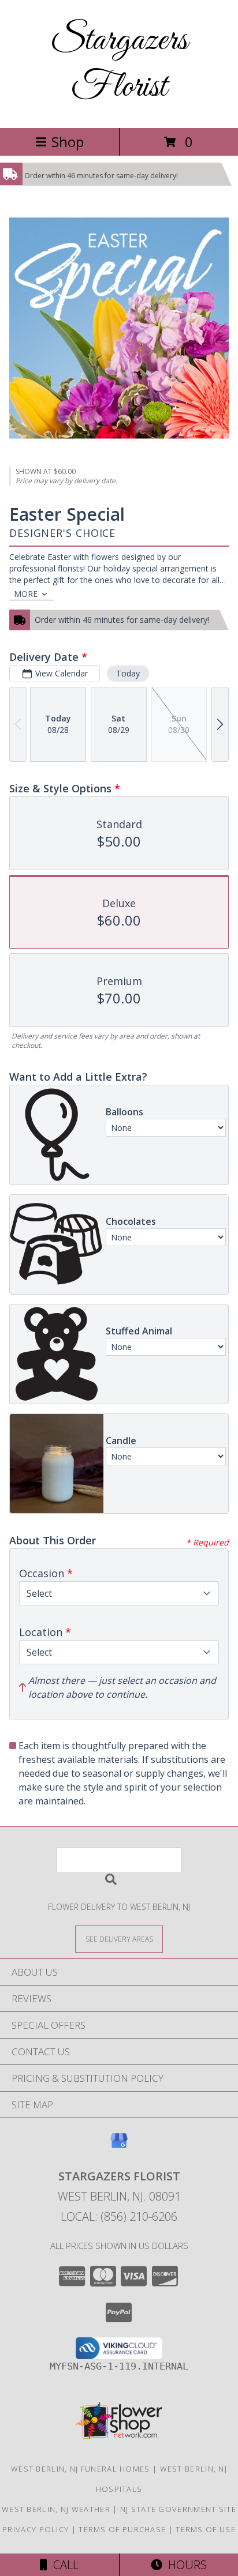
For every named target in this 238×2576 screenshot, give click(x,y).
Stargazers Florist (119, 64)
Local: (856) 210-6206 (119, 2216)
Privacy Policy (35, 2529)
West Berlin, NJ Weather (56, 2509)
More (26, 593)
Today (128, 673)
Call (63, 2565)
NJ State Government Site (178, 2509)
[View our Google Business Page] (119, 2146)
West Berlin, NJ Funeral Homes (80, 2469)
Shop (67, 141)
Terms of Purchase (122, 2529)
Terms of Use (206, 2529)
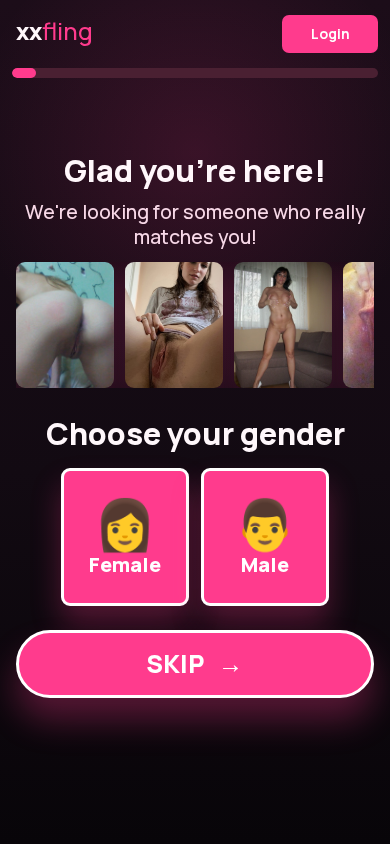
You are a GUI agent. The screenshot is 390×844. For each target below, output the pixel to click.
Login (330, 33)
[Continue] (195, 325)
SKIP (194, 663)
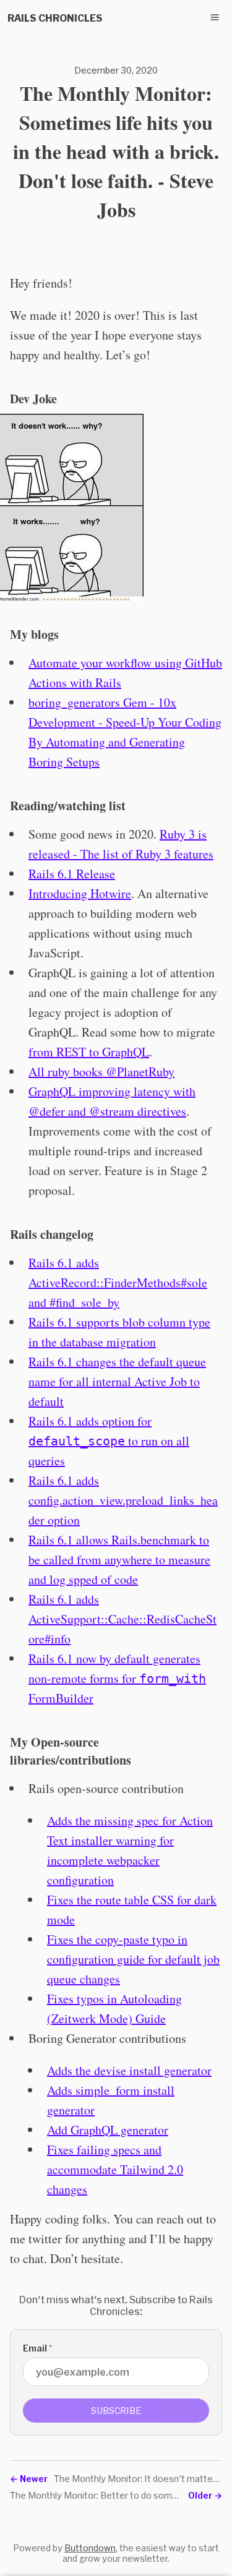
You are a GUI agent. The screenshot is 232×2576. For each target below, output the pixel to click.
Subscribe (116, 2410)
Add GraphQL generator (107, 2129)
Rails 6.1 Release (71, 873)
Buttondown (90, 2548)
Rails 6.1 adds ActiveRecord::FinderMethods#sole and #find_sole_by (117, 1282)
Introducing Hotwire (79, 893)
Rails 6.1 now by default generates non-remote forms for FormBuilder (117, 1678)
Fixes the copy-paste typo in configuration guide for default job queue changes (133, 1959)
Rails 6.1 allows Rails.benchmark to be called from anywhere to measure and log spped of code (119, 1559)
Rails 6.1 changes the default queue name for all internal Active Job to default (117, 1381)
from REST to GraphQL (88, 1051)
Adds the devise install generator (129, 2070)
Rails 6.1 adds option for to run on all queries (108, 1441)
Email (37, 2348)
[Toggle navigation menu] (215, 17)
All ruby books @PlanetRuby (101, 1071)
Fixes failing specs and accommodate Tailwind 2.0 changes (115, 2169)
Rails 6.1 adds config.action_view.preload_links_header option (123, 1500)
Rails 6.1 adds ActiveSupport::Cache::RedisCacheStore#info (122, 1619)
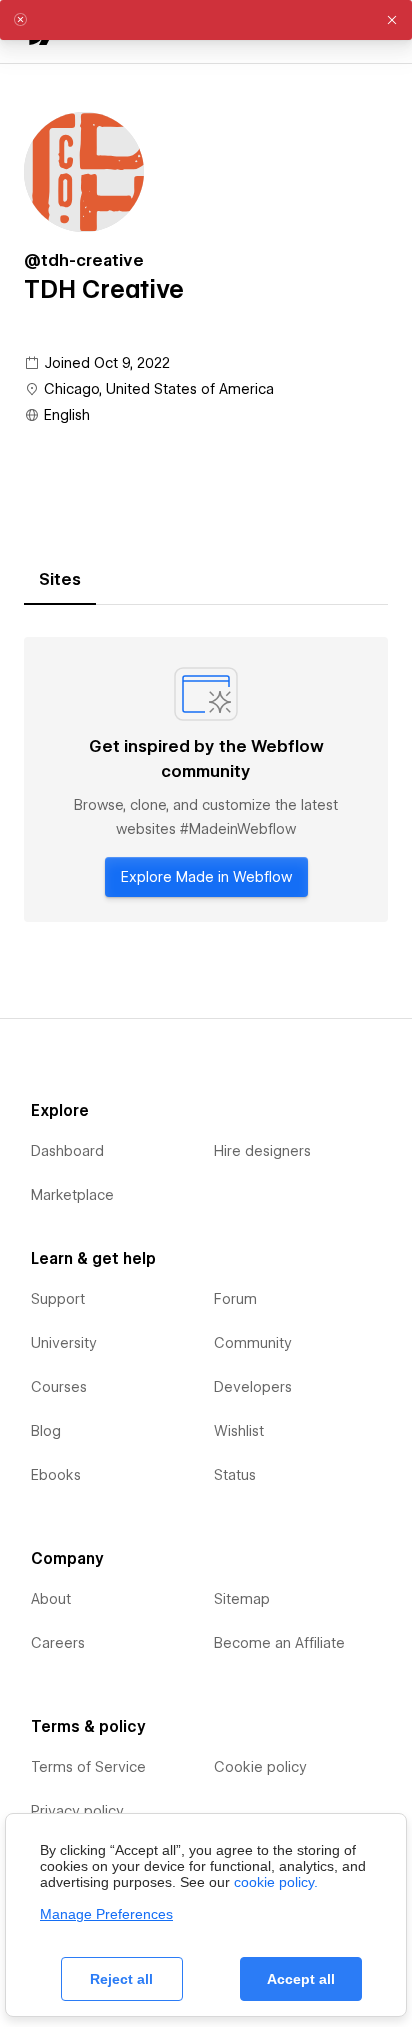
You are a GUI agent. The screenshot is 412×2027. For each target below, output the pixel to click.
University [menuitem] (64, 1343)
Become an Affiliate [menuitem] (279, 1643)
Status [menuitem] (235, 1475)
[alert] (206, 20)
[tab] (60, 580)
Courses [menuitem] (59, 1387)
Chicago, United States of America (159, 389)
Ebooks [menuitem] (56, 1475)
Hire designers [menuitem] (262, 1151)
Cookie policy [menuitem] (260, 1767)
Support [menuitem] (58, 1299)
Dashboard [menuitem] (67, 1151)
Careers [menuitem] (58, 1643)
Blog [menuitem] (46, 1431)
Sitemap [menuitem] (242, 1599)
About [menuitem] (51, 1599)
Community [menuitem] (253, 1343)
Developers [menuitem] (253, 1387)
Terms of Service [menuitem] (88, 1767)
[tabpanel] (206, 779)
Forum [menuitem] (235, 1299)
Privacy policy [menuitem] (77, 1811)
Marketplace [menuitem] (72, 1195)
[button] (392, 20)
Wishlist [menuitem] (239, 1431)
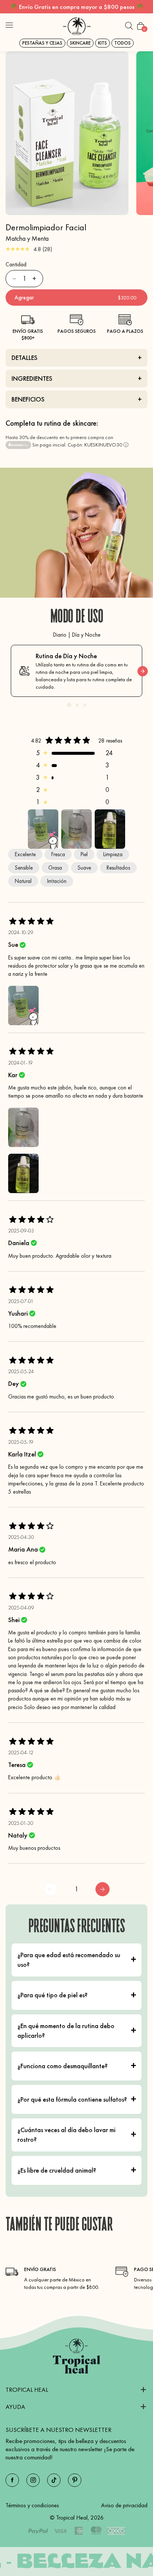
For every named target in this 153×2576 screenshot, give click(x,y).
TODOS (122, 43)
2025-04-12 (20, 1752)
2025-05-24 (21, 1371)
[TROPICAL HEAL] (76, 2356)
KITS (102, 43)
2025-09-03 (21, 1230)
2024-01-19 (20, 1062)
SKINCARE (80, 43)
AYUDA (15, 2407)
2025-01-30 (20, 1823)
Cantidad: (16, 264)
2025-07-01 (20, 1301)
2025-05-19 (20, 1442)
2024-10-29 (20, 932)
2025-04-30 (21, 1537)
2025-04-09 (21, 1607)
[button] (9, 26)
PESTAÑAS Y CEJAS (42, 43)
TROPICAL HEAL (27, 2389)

★ ★ ★

# [ACTION ITEM]
Transcribe, exactly and without additions, the lines of the records above, beginning with the line that contains "About [menuitem] (51, 1599)" and ending with the line that contains "Wishlist [menuitem] (239, 1431)", both included.

# [SOLUTION TO THE EXERCISE]
About [menuitem] (51, 1599)
Community [menuitem] (253, 1343)
Developers [menuitem] (253, 1387)
Terms of Service [menuitem] (88, 1767)
[tabpanel] (206, 779)
Forum [menuitem] (235, 1299)
Privacy policy [menuitem] (77, 1811)
Marketplace [menuitem] (72, 1195)
[button] (392, 20)
Wishlist [menuitem] (239, 1431)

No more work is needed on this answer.